Alumnos de Fonteboa realizaron estancias en explotaciones de Irlanda y Francia


carballo / la voz

Antonio Manuel Bello todavía está en primero del ciclo medio de gestión agropecuaria y desde hace tiempo sabe que acabará llevando la granja de sus padres en Mesía. Lo que ha cambiado es su proyecto y lo ha hecho gracias a las tres semanas que se ha pasado en una explotación gala gracias al programa Erasmus de Fonteboa. Otros 16 alumnos como él participaron en esta iniciativa que parece haberles abierto nuevas perspectivas y que podría suponer un cambio significativo en el agro gallego.

Antonio tiene claro que la diversificación es la clave, que no vale con vender leche líquida. Estuvo en una granja de 230 hectáreas dedicadas a cultivos con 6.000 gallinas y otras 40 hectáreas de terreno para agricultura ecológica. Grandes extensiones que él apenas podía imaginar y la mayoría dedicadas a grano. Con lo que se quedó también es con la importancia de una gestión muy profesional.
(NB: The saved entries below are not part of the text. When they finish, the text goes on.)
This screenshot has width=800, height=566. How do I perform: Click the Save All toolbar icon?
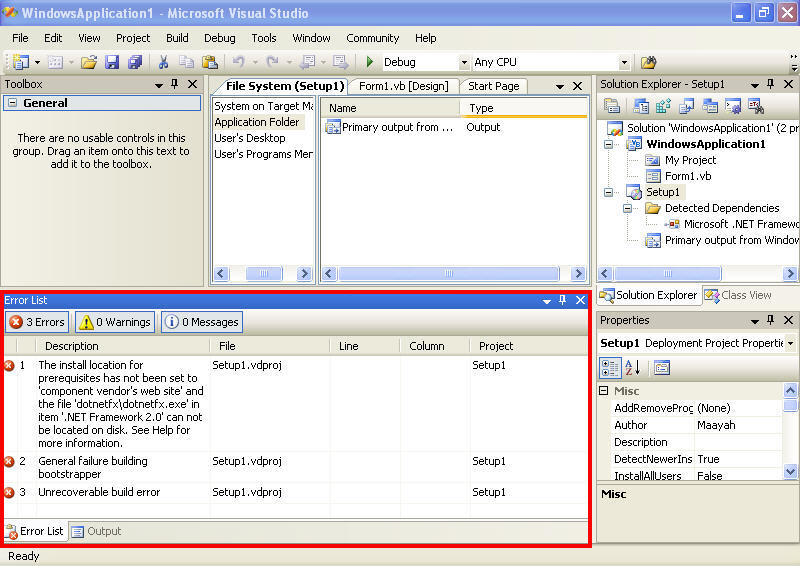tap(135, 62)
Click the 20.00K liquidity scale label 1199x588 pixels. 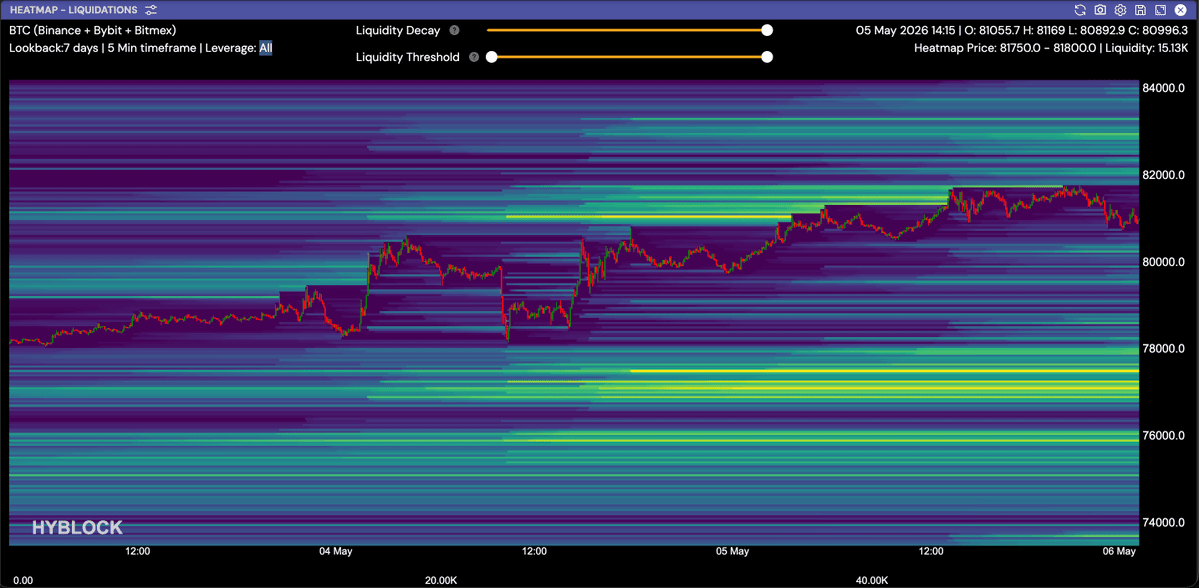(x=441, y=580)
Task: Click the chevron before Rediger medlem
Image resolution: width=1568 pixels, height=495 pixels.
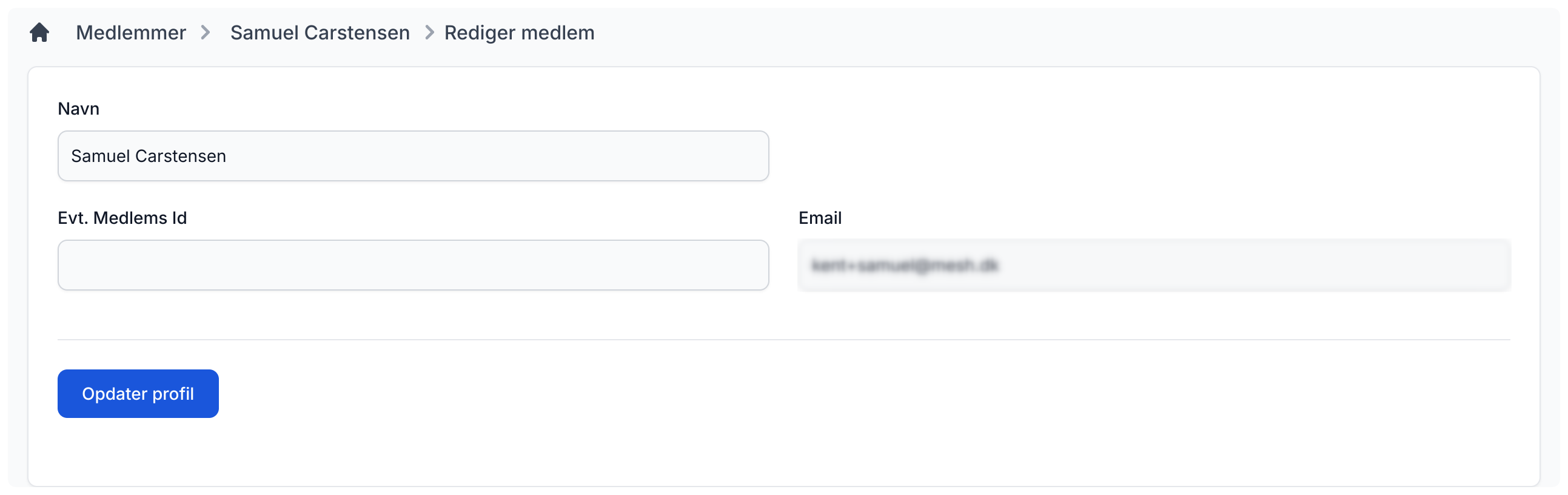Action: [x=429, y=32]

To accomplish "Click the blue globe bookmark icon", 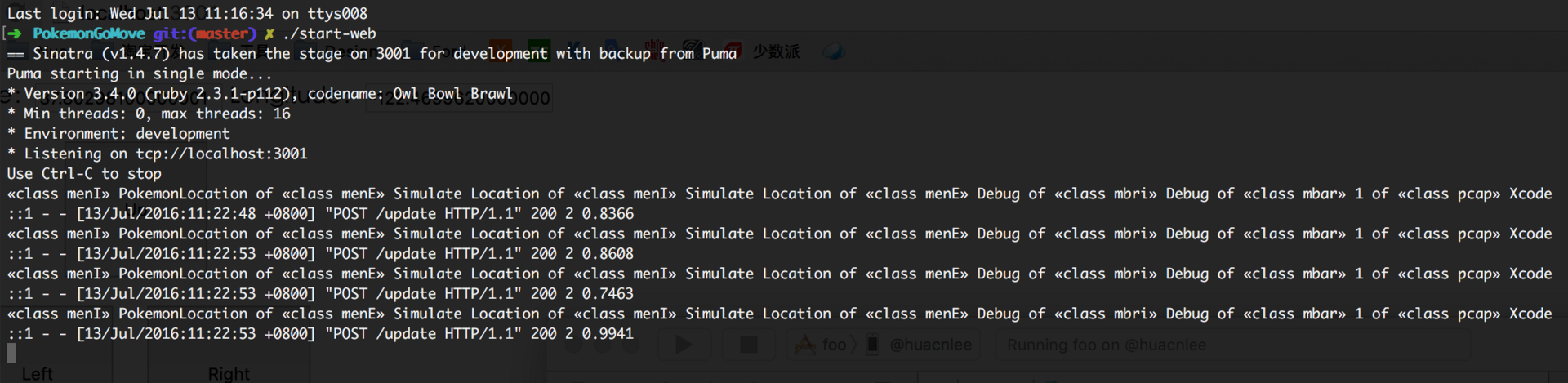I will pos(833,51).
Lo mismo le pasó a su compañero Manuel Romero Suárez. Sus padres tienen una explotación láctea en Cabana, pero él fue a parar a una granja en la que solo se plantaba trigo, cebada, girasol, maíz y guisantes. «A maneira de traballar os cultivos» fue lo que más le llamó la atención, el aprovechamiento que se hace de la tierra. Según explica, su jefe recorría a diario sus plantaciones para ver cómo estaban y si había alguna incidencia la remediaban al día siguiente.

Nueve semanas

Once estudiantes estuvieron en Irlanda. Son mayores y tuvieron una estancia mucho más larga, de 9 semanas. Nicolás Andrade fue a parar a Cork. En la granja había 120 vacas de leche. «A experiencia foi moi boa, aprender outro tipo de manexo dos animais. Teñen producións diferentes, máis baixas, pero rendibles. Buscan a marxe con gandería extensiva», señala. Pero no tienen más terreno, dice. Su jefe tenía 75 hectáreas, de las que la mitad eran alquiladas. «O terreo é moito máis caro que aquí, pero todo o que comen as vacas é herba», explica. Sus padres tuvieron vacas y él quiere recuperar la explotación, en Frades, lo que pasa es que se dedicará a la ganadería «extensiva ou ecolóxica», dice.

Mario Nieto es de Burela y con su familia tienen un cebadero de terneros ya en Asturias. Estuvo también en Irlanda, entre 900 ovejas y 120 vacas, todo para carne. Como en el caso de Nicolás, todos los animales pastaban, nada de concentrados. «Aquí miramos máis a calidade, matamos os animales máis pronto, todo é máis rápido e ten máis custe», aclara. El modo de trabajar de Irlanda le ha hecho ver que debe recurrir al pastoreo, aunque sea en España.